Islam has recognized the right of the needy people for help and assistance to be provided to them:

"And in their wealth there is acknowledged right for the needy and the destitute." (51:19)

 Equality Before Law:

Islam gives its citizens the right to absolute and complete equality in the eyes of the law.

Rulers Not Above The Law:

A woman belonging to a high and noble family was arrested in connection with theft. The case was brought to the Prophet, and it was recommended that she might be spared the punishment of theft. The Prophet replied: "The nations that lived before you were destroyed by God because they punished the common man for their offenses and let their dignitaries go unpunished for their crimes; I swear by Him Who holds my life in His hand that even if Fatima, the daughter of Muhammad, had committed this crime, I would have amputated her hand."

The Right To Participate In The Affairs Of State:

"And their business is (conducted) through consultation among themselves." (42:38)

The "Shura" or the legislative assembly has no other meaning except that the executive head of the government and the members of the assembly should be elected by free and independent choice of the people.
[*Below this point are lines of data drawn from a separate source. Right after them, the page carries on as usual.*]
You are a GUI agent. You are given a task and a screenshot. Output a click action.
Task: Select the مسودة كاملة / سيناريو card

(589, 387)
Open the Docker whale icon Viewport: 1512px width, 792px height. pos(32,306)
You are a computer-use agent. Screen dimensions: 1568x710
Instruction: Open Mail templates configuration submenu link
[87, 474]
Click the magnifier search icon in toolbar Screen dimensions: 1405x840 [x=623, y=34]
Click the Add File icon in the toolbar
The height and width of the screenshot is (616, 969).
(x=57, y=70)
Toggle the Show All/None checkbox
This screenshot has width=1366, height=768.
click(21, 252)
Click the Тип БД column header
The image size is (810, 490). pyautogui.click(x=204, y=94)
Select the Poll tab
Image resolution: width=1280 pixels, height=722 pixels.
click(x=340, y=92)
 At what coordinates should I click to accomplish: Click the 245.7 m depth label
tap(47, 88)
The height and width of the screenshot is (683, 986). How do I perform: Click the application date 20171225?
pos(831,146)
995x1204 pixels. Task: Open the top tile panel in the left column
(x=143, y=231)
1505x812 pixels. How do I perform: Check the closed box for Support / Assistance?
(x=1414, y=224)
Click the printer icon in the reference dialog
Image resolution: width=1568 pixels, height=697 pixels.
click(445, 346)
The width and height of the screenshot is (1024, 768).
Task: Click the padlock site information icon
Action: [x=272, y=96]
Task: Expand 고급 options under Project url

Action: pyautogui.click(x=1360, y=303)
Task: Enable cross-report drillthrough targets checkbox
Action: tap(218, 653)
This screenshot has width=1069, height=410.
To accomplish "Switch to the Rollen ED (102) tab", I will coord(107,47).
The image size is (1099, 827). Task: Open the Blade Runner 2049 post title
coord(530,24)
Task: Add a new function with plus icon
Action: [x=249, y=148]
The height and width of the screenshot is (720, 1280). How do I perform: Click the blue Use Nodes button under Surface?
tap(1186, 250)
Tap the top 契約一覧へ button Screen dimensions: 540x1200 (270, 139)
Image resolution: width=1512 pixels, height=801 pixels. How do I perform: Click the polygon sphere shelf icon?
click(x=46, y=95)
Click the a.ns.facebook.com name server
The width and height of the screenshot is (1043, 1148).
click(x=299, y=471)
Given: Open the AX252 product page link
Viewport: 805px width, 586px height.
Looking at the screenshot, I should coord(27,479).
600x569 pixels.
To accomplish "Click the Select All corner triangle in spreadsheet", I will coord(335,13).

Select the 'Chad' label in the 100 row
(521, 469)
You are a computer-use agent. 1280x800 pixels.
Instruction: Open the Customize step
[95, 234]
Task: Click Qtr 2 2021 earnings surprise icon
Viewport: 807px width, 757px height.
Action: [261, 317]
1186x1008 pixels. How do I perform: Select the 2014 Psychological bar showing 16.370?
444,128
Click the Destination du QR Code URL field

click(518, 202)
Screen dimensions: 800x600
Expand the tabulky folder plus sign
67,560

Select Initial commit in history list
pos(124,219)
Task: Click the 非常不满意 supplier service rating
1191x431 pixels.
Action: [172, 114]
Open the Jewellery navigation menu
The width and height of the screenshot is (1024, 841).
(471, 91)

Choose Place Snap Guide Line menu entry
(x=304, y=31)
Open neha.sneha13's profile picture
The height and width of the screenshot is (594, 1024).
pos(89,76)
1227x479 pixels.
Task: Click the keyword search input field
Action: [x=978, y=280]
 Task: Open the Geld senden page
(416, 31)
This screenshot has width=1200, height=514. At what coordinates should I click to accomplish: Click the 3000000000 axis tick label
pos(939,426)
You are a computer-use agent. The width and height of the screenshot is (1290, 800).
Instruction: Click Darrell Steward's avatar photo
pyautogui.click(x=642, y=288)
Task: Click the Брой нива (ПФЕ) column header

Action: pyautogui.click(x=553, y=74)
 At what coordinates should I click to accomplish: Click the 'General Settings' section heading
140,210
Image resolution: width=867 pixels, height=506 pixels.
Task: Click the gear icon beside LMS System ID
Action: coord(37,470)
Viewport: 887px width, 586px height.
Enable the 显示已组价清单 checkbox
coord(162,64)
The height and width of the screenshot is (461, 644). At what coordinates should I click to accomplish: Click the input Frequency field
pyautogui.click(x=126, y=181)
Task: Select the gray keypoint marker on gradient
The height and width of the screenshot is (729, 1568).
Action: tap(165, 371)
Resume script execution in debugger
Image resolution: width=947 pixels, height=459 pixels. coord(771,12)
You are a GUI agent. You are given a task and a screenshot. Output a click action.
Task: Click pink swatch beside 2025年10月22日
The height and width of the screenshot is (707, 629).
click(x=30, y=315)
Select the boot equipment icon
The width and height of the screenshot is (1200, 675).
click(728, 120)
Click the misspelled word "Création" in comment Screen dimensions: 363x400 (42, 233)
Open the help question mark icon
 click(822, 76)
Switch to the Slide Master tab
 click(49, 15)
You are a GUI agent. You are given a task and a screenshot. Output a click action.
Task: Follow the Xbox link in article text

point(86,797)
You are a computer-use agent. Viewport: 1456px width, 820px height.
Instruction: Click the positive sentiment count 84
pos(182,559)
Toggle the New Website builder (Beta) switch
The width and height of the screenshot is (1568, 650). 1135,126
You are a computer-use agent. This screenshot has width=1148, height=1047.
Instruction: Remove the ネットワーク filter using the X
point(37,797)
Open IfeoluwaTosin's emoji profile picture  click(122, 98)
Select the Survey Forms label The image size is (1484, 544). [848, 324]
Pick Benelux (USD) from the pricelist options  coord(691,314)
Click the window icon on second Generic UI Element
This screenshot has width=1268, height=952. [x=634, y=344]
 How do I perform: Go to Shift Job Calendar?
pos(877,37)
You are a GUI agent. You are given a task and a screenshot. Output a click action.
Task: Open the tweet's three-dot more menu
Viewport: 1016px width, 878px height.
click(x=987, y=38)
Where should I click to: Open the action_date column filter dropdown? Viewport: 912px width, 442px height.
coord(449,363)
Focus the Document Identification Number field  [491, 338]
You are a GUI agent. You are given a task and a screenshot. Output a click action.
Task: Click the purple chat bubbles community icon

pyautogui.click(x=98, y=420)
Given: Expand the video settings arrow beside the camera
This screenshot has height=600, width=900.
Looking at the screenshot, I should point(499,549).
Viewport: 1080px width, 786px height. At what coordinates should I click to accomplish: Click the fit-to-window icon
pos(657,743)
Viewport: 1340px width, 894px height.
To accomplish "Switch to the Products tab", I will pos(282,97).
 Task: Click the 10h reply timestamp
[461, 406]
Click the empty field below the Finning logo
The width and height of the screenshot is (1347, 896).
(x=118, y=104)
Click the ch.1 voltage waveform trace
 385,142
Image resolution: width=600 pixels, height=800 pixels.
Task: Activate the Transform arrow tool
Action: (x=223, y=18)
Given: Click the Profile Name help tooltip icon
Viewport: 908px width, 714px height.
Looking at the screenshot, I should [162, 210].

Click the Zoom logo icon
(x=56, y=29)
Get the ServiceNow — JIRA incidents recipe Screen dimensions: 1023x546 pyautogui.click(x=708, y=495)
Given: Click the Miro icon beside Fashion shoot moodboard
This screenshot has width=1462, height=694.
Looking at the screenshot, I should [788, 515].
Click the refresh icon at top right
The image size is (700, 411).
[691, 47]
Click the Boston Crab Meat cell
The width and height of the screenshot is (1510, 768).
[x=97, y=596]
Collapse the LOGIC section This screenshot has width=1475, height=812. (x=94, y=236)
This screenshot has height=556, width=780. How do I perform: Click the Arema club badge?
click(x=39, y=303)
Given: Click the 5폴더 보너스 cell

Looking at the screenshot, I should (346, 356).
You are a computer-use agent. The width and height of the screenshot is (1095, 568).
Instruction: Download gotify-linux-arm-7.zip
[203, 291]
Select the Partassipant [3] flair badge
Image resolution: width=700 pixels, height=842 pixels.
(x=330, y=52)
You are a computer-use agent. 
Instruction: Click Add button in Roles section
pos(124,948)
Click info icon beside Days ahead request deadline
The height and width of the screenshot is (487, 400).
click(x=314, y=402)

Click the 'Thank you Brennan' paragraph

Lastly, it is to be made clear that Islam tries to achieve the above mentioned human rights and many others not only by providing certain legal safeguards but mainly by inviting mankind to transcend the lower level of animal life to be able to go beyond the mere ties fostered by the kinship of blood, racial superiority, linguistic arrogance, and economic privileges. It invites mankind to move on to a plane of existence where, by reason of his inner excellence, man can realize the ideal of the Brotherhood of man.